Photochemical reactions: a powerful tool for the functionalisation of aromatic compounds

The Friedel–Crafts reaction, one of the earliest examples of Lewis acid-promoted transformations, has long been a key method for forming C–C bonds. Traditionally, it requires a catalyst to proceed, including Lewis acids such as AlCl₃, FeCl₃, BF₃, ZnCl₂, and TiCl₄; Brønsted acids like HF, H₂SO₄, and H₃PO₄; as well as acidic oxide catalysts such as silica–alumina and cation-exchange resins. However, due to the harsh and often environmentally unfriendly conditions associated with these classical methods, alternative strategies have been actively explored. In this context, photocatalysis has emerged as a powerful and sustainable approach for C–C bond formation, enabling the generation of reactive radical intermediates under mild conditions using visible light. In photocatalysis, there are many methods to generate carbon, oxygen, or nitrogen radicals. In recent years, the use of thianthrenium salts1 has emerged as a powerful method to obtain these compounds. This work focuses on the development of a metal-free alkylation method for aromatic rings through the formation of electron donor–acceptor (EDA) complexes2, using photochemical activation and carboxylates.
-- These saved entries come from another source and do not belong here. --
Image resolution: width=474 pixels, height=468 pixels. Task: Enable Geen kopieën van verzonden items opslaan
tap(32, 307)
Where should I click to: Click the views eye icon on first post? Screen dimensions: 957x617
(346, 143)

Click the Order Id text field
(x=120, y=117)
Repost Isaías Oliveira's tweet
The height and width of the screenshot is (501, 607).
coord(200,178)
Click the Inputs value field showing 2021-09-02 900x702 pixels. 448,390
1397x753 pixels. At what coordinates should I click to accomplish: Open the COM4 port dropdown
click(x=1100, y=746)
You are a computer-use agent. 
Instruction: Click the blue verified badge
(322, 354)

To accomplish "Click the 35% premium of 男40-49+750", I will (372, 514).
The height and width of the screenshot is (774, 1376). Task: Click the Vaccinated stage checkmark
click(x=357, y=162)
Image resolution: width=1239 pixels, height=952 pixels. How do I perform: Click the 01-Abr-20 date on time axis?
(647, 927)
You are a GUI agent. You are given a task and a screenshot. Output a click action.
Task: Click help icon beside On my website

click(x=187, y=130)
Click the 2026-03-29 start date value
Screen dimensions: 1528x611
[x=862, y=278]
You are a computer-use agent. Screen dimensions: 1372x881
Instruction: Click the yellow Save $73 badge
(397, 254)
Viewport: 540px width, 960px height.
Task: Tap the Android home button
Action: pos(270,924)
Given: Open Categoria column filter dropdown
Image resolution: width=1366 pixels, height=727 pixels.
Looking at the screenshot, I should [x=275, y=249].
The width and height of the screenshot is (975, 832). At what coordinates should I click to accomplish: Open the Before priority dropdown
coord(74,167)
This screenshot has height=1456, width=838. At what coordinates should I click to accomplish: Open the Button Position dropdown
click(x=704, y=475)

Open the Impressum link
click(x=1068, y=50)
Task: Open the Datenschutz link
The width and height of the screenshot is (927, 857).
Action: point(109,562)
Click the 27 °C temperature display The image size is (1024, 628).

Thianthrenium salts are employed to establish tight ion-pair interactions with carboxylates, leading to the formation of the desired products. The approach enables efficient alkylation even in the presence of electron-withdrawing groups, which typically reduce the reactivity of the aromatic ring toward electrophilic substitution. Various sulfur-based compounds, such as thianthrene, dibenzothiophene, phenoxathiine, and tetrafluorothianthrene, are explored for this purpose.